A areia separava dois morros, onde canhões cobertos pela mata, apontavam pro mar aberto e pra ilha de pedras, limite pelo mar da área militar, era o paraíso mesmo o clima não ajudando, garoava e parava, lembrei-me da Praia dos Amores e só se DEUS refizesse o lugar pra se parecer com ela, as lembranças traziam um lugar  comum que eu desconhecia, Irmão Domingos surpreendeu pela sunga, sem os trajes habituais e mais ainda, querendo brincar com os menores, todos desconfiados, fez  a escultura de uma baleia na areia, quis jogar bola e tentou ser amável humano, até que os gritos dos desesperados guardas, mandando uns menores voltarem da tentativa de chegar a nado á ilha de pedra, o fizessem tornar-se real sem maquiagem. Foi um castigo leve por serem menores em férias num quartel e estarem na frente dos oficiais, cumpriram tarefas, varrer, lavar pratos, sem brincar durante o resto do dia coisas leves, se lembrarmos..., à tarde seguiu legal, bola, banho, rango e um papo bem descontraído com os soldados até a hora de dormir. O dia nasceu com sol tímido em meio a neblina já comum e não sei se por costume ou pela vontade de brincar acordamos primeiro que os soldados, cuidamos do asseio, café e praia onde fiquei o dia todo, alguns foram ver os canhões, fiquei no paraíso e meu couro praiano,  fingia não sentir o arder do sol. Tarde, noite vadia, de bola, banho e rango, foi servido um inédito, simples macarrão, bem temperado, com pedaços de carne moída, que mais parecia um banquete, em nada   lembrava  os pés de galinha. Antes do sono teve tempo pra um jogo quase oficial na quadra, entre os nossos melhores e maiores, contra os soldados, pareceu final de campeonato, o domingão apelido do diretor pela altura e rigor parecia feliz, ou aliviado pelos internos, no indulto de férias, não parava de exibir a cremalheira serrilhada, feito as de uma rato com dentes miúdos, nosso desempenho de meninos militares, tinha surpreendido os oficiais positivamente e nem a tentativa de se chegar à ilha estragou o nosso brilho. Fomos avisados ao chegar de não nadar pra longe da praia e os soldados no rigor fantasioso do regime vigente do ano de 72, tinham as ordens expressas para atirar em tudo que se aproximasse da ilha, poderia ser uma invasão marxista pra tomar o poder no Brasil, seriam baladeiras contra canhões.

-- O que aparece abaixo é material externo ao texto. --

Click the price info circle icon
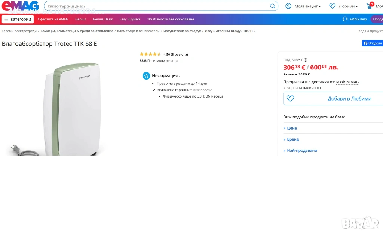This screenshot has width=383, height=234. 306,60
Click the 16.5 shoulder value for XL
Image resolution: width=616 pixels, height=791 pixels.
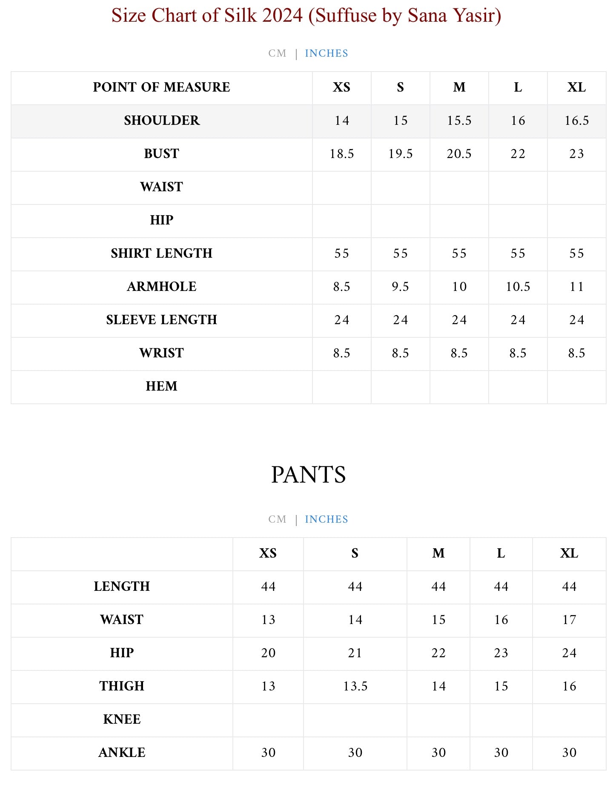pyautogui.click(x=576, y=121)

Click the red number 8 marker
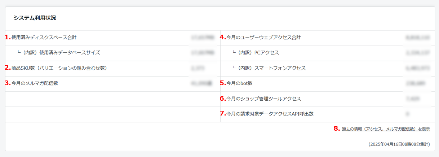click(337, 128)
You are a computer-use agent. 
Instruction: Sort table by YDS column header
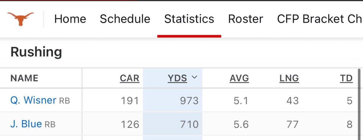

A madrugada da partida, foi muito agitada, vez por outra alguém pulava do beliche no dormitório destinado a nós e corria pra fila já formada na porta do banheiro, onde as latrinas militares, sem vaso esperavam os estomacais contorcionistas.  E foi assim do forte até o começo da subida da serra, onde tinha mato despejamos macarrão carne e a vergonha, se vazando pelo caminho, e era engraçado, tinha gente que se ajoelhava rogando pra descer, o mercedão parava e voávamos aos bandos pras moitas, que nem andorinhas em revoada, e  da janela os  sacanas gritos caguetavam, cagão, cagão, cagão. 
Na entrada da velha estrada, o enfado  e o ar de tristeza era geral e perto do cemitério um grito canto, acompanhado de batidas na lataria e indiferente aos olhos de quem vigiava e poderia punir, troou espontaneamente, quase como revolta, chegamos na gaiola, chegamos na gaiola, chegamos na gaiola, Seu Matos solava o
businaço do fiel mercedão, era o anuncio do fim da feliz jornada, cumprira sua missão bravamente, sem vexame, teria direito a um merecido banho. Os míseros cruzeiros recebidos com o trabalho gastei logo após o desembarque, já não se vazava e corria feliz à padaria, onde torrones e balas 15 me esperavam.